Dans une sortie qui n’a laissé personne indifférent, Donald Trump a une fois de plus franchi une ligne que beaucoup jugent intolérable. Face aux caméras, lors d’une réunion publique de son cabinet, il a qualifié les immigrés somaliens de « déchets » et affirmé que la Somalie était un « pays qui pue ». Des propos bruts, offensants, et assumés.
« Leur pays pue, et on ne veut pas d’eux chez nous », a-t-il lancé sans détour, sous les regards tendus de certains membres de son entourage.
Cette déclaration intervient alors que les autorités américaines viennent de suspendre temporairement les demandes d’immigration pour 19 pays, dont la Somalie, après une fusillade qui a coûté la vie à deux membres de la Garde nationale. Le climat sécuritaire déjà tendu s’alourdit d’un discours qui divise profondément.

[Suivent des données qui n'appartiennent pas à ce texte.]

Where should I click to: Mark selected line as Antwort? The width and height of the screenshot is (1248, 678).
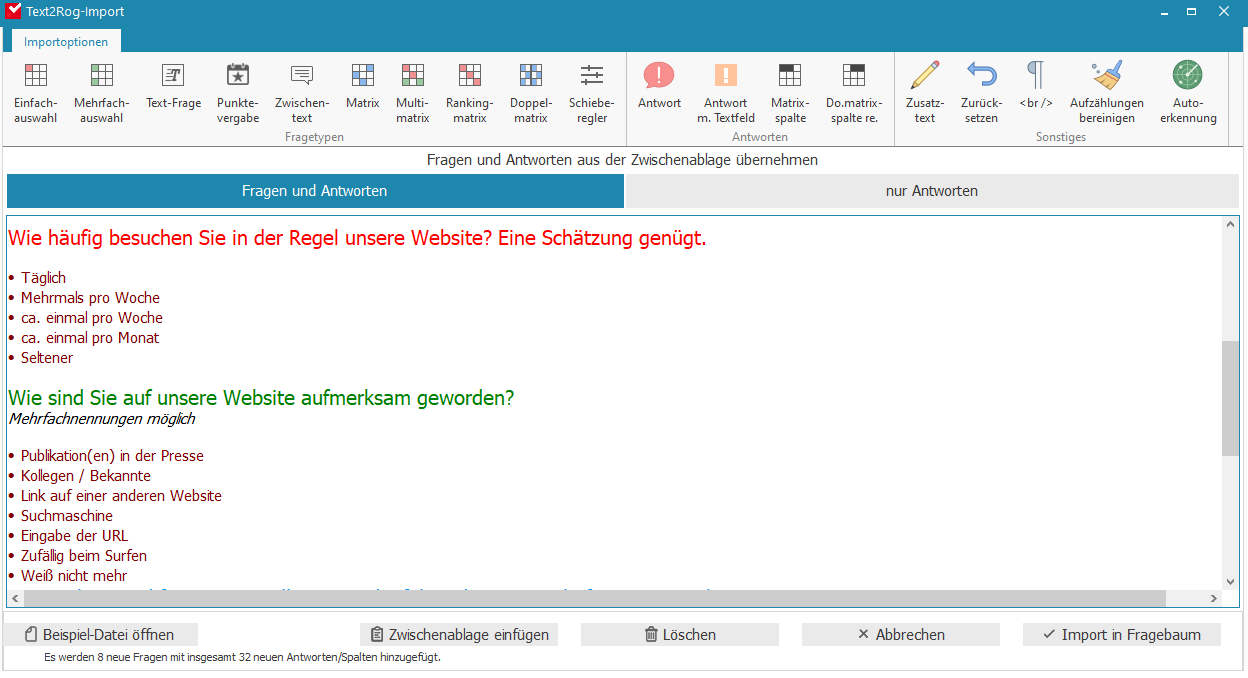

À Mogadiscio comme au sein de la diaspora somalienne, l’indignation est palpable. Entre silence institutionnel et colère populaire, les réactions fusent. Des voix somaliennes dénoncent une insulte ouverte à un peuple, à une culture, à une histoire. D’autres, plus modérées, appellent à ne pas céder à la provocation.
Dans l’État du Minnesota, où vit l’une des plus grandes communautés somaliennes des États-Unis, élus et citoyens expriment leur écœurement. Ils dénoncent un discours qui alimente la haine, la peur, et fragilise encore davantage les liens entre les communautés.

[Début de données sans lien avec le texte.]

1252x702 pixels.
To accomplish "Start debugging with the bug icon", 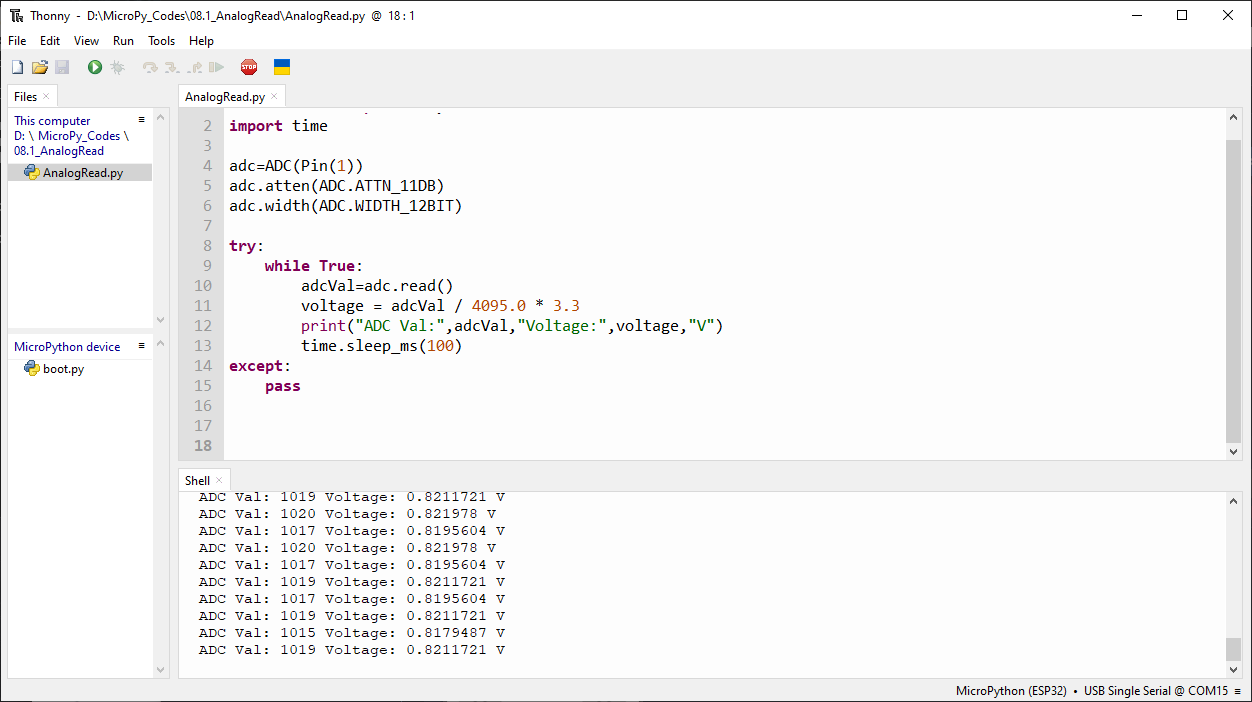I will (x=117, y=67).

Ce que certains décrivent comme une « sortie de route » s’inscrit pourtant dans une stratégie bien connue de l’ex-président : durcir le ton à l’approche des élections. Mais à quel prix ?
Car derrière les mots, il y a des conséquences humaines. Des jeunes qui se sentent moins légitimes, des familles qui ont peur, des Américains d’origine somalienne qui doutent de leur place dans le pays qu’ils appellent « chez eux ».
Au fond, ce n’est pas simplement une phrase de plus dans la rhétorique de Trump. C’est un rappel brutal de la réalité de certains discours politiques : ils blessent, ils stigmatisent, ils divisent. Et la fracture, elle, ne cesse de grandir.